Problem: Print out the data below in full and exactly, skipping the pictures.

--- Given information Enclosed Below ---

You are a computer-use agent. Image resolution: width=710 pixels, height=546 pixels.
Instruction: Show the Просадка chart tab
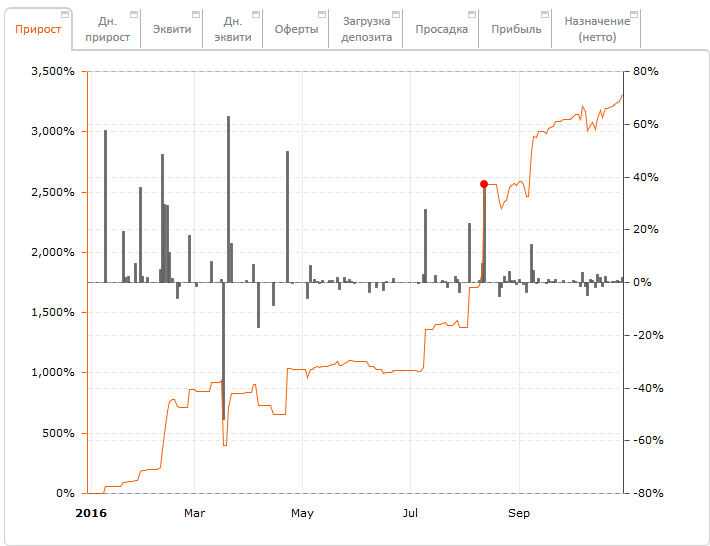443,29
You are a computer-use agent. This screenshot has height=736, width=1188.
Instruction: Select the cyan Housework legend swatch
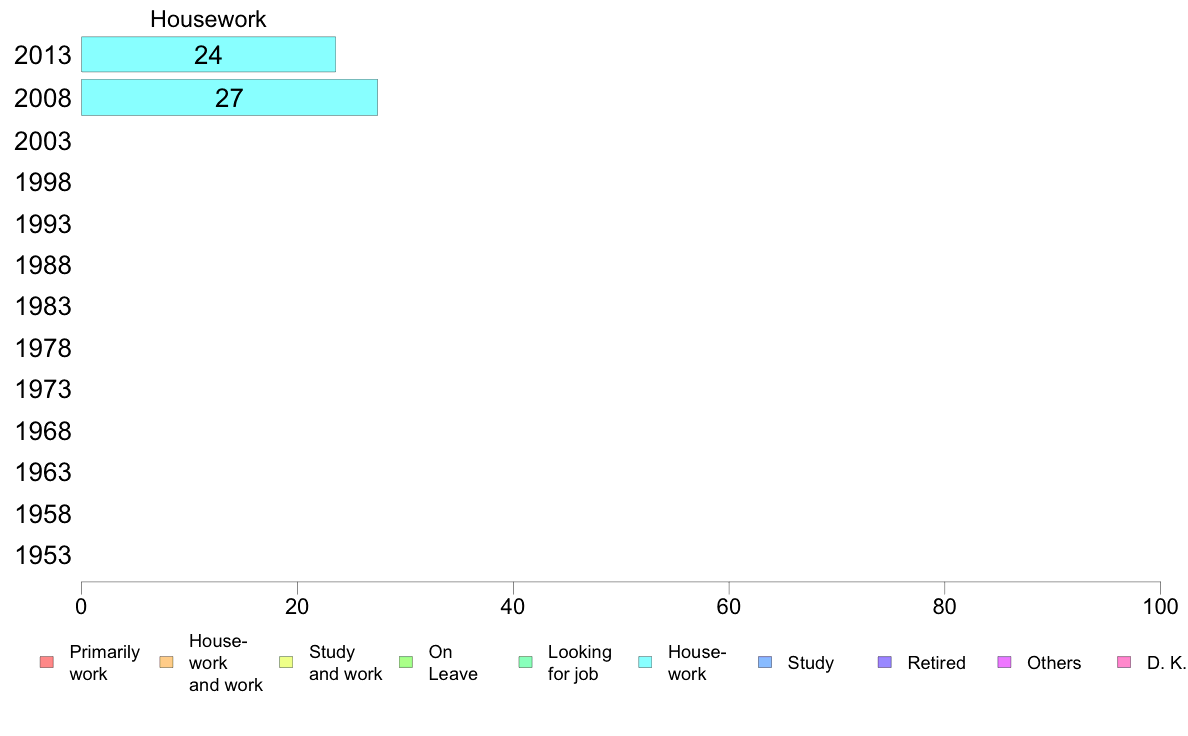(x=646, y=662)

--- End of Enclosed Given information ---

Response to this exercise:
You are a computer-use agent. Image resolution: width=710 pixels, height=546 pixels.
Instruction: Show the Просадка chart tab
443,29
You are a computer-use agent. This screenshot has height=736, width=1188.
Instruction: Select the cyan Housework legend swatch
(x=646, y=662)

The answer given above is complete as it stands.